Your goal with a "Who I Am" story should be to reveal some type of flaw about yourself or mistake that you've made. Why? Because by revealing a flaw, you show your team that you trust them with this information. Revealing flaws can also make you more approachable, because it demonstrates that you're only human. (Just make sure it's a small flaw!)
For example, the author often finds that when clients first meet her, they assume that her primary goal is to sell them copies of her book or more consulting time. She gets past this by explaining that her dad was a social worker who wanted her to help others (while also being her own boss) and so felt she should go to law school. She was so determined not to do this, that she moved to Australia. This story has the double benefit of emphasizing that she didn't grow up in privileged circumstances, and so actually has a background similar to that of many of her clients, and also that she might sometimes make slightly foolish decisions. After all, emigrating to another continent is a rather extreme way of getting out of going to law school!
2. "Why I'm Here" Stories - These are very similar to "Who I Am" stories. The goal is to replace suspicion with trust, and help your team realize that you don't have any hidden agendas. Show that you're a good person, and that you want to work together with them to achieve a common goal.
For example, a new member of the school board was appointed to the sub-committee responsible for the head teacher's performance management. In their first meeting, which looked at whether the head had met her stated objectives in the past year, the new member challenged the Head on several aspects of the proof presented. After the meeting, the new board member approached the Head, and explained "I'm sure you realize that my challenges are not personal. And I think you're doing great work. However, my duty as a board member is to ensure that the city's education budget is being spent wisely, and so it's my job to ensure that bonuses are only paid when there's a real justification for doing so." The Head reassured her that she understood this perfectly, and was, in fact, grateful for the rigor she had brought to the process.
3. Teaching Stories - It can be very hard to teach without demonstrating, and that's the whole purpose of Teaching Stories.
There's no better example of this than Aesop's fables. Remember "The Boy Who Cried Wolf"? This story alone has taught millions of children not to yell for help unless there's a real need for it. Although it's simple, like most fables, it's done an effective job for centuries.
Use Teaching Stories to make a lesson clear and to help people remember why they're doing something in the first place.

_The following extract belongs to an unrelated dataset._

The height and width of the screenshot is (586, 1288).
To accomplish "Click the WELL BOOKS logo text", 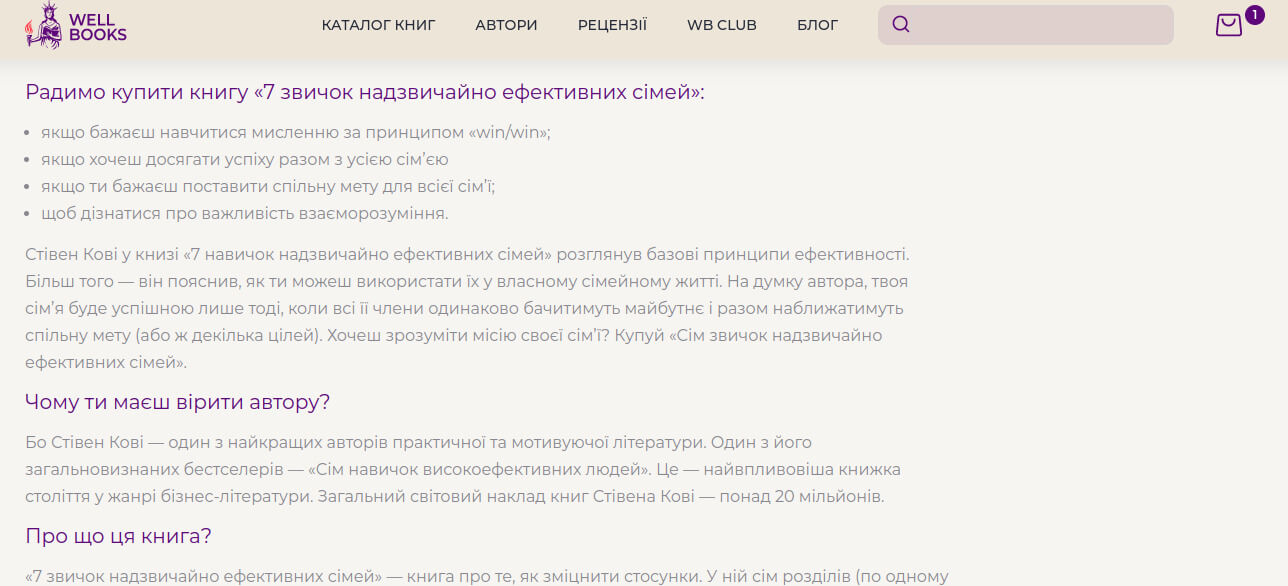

The author tells a more recent example to emphasize the value of teaching stories. She was working with a nation wide chain of care homes for the elderly. Many of the staff in these homes are young and, with the best intentions, often use tones of voice that are more suitable for addressing young children than elderly people. The challenge was to get these young staff to remember to use respectful tones of voice. She achieved this by telling the story of her own grandmother, who suffered a stroke and was unable to speak. After some months, she gave up eating because she had decided she would rather die than live without dignity, because of the patronizing way in which her carers spoke to her.
4. Vision Stories - Tell these to inspire hope, especially when your team needs occasional reminders of why they're doing what they should be doing.
Vision Stories are meant to stimulate action and raise morale. Find a story that reminds everyone what the ultimate goal is, and why it's important that everyone reaches that goal. This type of story should be told from your heart, with emotion.
The author shares her own vision story, which is one of human beings saving the planet from ecological disaster by working together. She drew on the importance of embedding this collaborative approach in society when she was at the airport recently, and her plane was delayed for the third time. While it would have been tempting to take out her frustration on the airline staff, remembering the importance of helping others to work collaboratively helped her calm her emotions.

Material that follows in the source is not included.